**Work instructions:** The answer must be every line of the records below that contains the word "size".

**Material to process:**
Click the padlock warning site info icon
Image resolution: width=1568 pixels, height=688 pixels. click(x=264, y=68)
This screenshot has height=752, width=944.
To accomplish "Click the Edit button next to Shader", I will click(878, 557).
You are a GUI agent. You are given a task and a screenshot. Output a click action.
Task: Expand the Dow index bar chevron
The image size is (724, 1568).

...

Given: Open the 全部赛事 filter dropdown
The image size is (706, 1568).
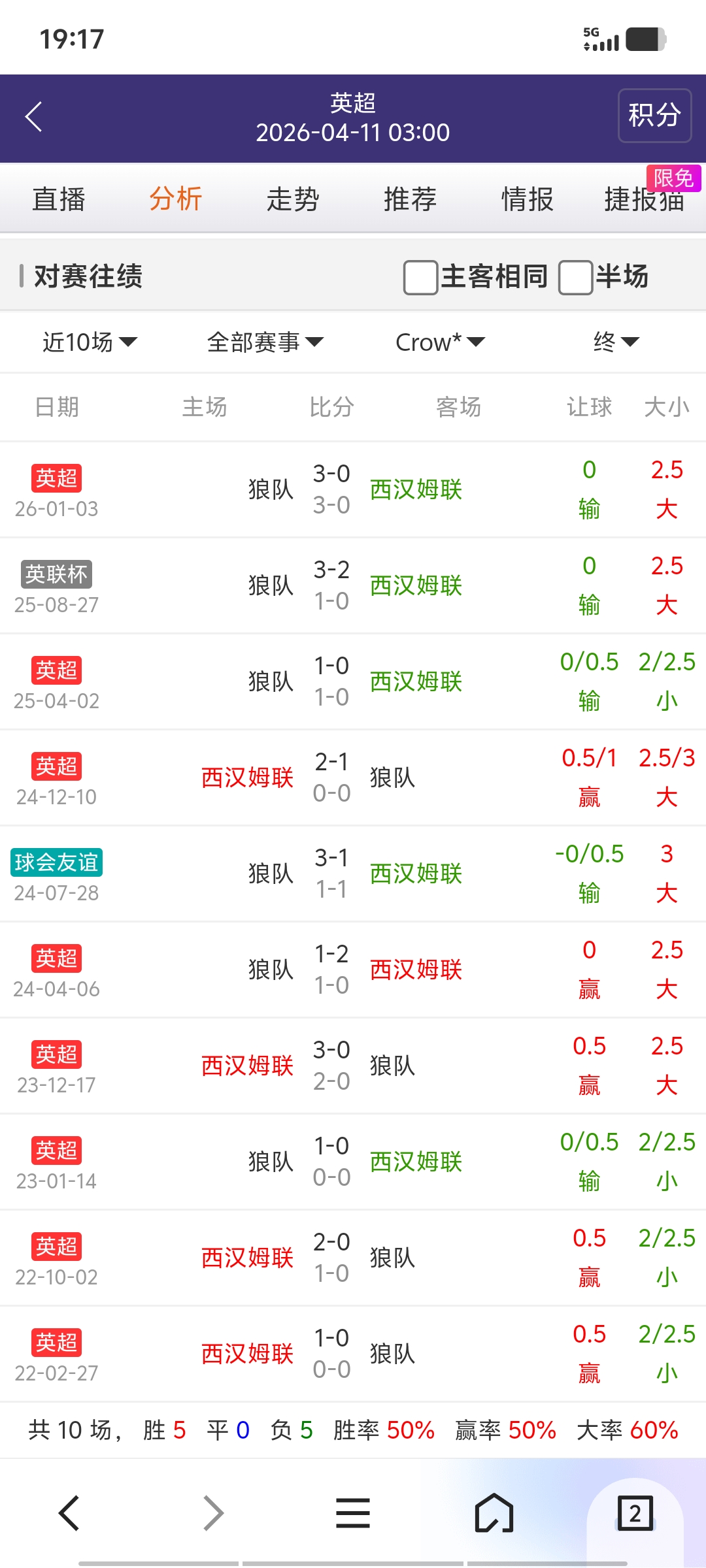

**Exercise response:**
The image size is (724, 1568).
The image size is (706, 1568).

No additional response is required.